With Joshua, Renee hopes, they can combine his knowledge of the human body with Todd's technological genius. "I have to do this, you know. It surprises me that you, that Joshua, that any of us are still sane. It's not all biochemical, not all cells and altered DNA. There are the plaques, shale-like buildups in the brain, the prion disorders my white cells cannot defeat, that my stem cells cannot regenerate." Her recitation of diseases to which even immortality does not provide immunity fades as the miles go by. "We become real zombies."
Half way down the coast near Cambria they find the man, a mixture of hermit, sculptor, and guru, lean but muscular, bearded but groomed. Nudes fill his home overlooking the surf, but in the basement bubble beakers. "The famous still life paintings," he explains, "come from an age when most still believed in spontaneous generation, of life from mere material. Only later did we learn that not only was that nonsense, but that every living cell is a daughter cell, its mother a daughter, and so on, back through time to those original prokaryotes. We still have not become creators of life from nothing."

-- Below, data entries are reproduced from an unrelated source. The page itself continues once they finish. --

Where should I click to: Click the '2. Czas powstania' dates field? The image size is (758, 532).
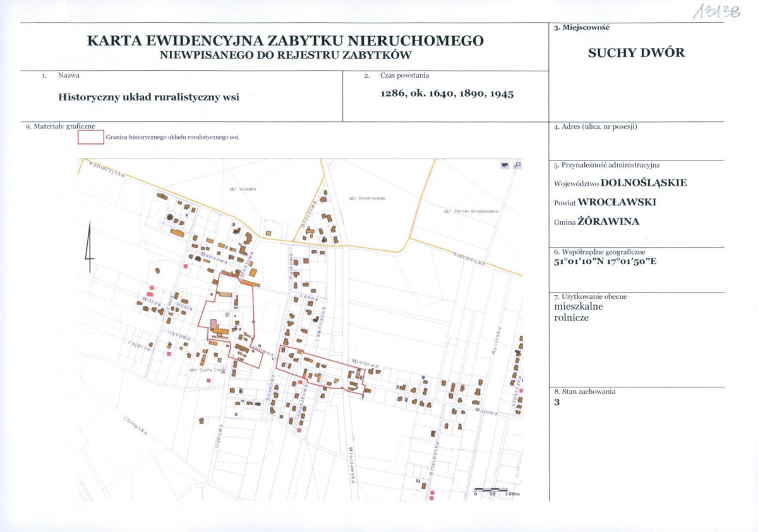click(x=446, y=95)
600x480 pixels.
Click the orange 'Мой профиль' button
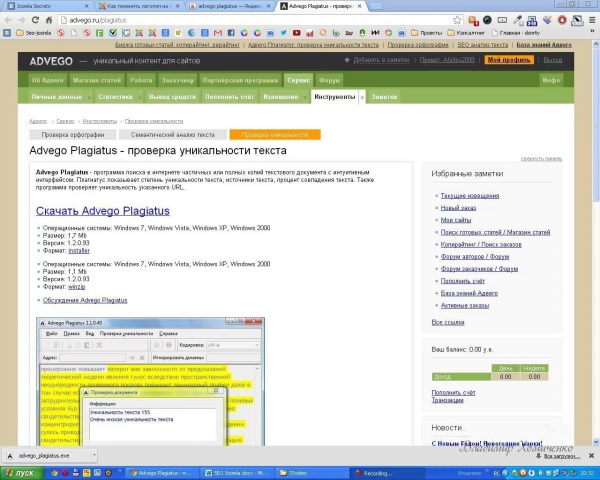click(x=510, y=60)
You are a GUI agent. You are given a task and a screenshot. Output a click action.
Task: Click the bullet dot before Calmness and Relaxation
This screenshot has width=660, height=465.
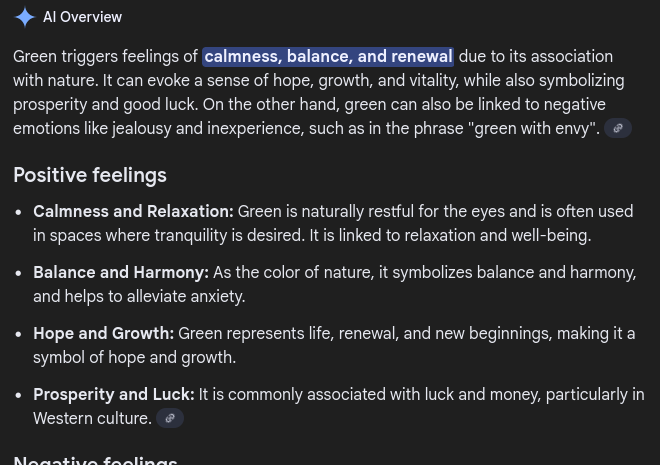(x=19, y=213)
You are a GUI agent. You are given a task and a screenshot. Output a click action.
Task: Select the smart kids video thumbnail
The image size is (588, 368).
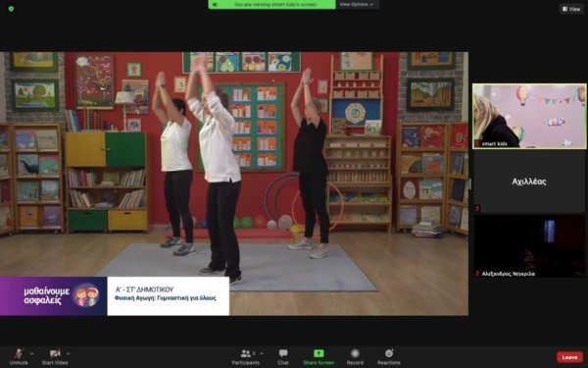(x=529, y=116)

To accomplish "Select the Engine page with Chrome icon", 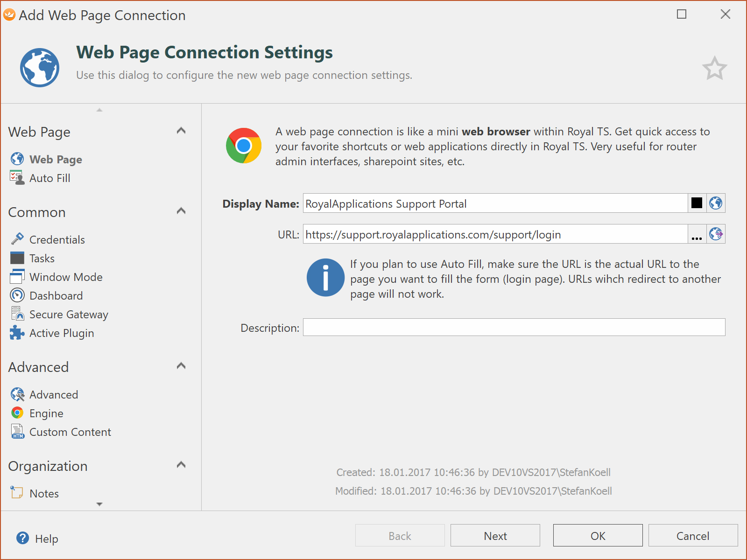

For all his lifetimes spent in study of the human form, Joshua informs Renee with soft regret, even with the newest technology he cannot remake her human. His tubes produce only proteins, his sculptures never move on their own, yet gears in Todd's mind spin in harmony and plans take form. "The mind matters," he mutters, "and even when old cells die, skin is shed, as long as the mind remains we think of ourselves as our self."
V
When Renee's body dies they reduce it to ashes and observe it for weeks, and only when after this time no sign of life emerges from the grey dust does Todd fully disassemble the wires, electrodes, and circuitry that had connected her nervous system to that of a fetus growing in the womb of a young woman named Lily, a friend of Joshua, though Todd safeguards the design in case he, too, choses a new life. Joshua knows that his own time has not yet come. Lily separates from her boyfriend but choses to keep the child, and she returns home to her mother in that old Pennsylvania steel town. Todd leaves for Paris and returns to the nomadic life.
Lily's mother throws a baby shower, inviting neighbors and friends, and shortly thereafter Lily experiences contractions two and a half minutes apart, though she has weeks left before the due date. When her water breaks her family rushes her to the hospital for an early delivery.
Hours later, reawakened, Renee experiences her rebirth.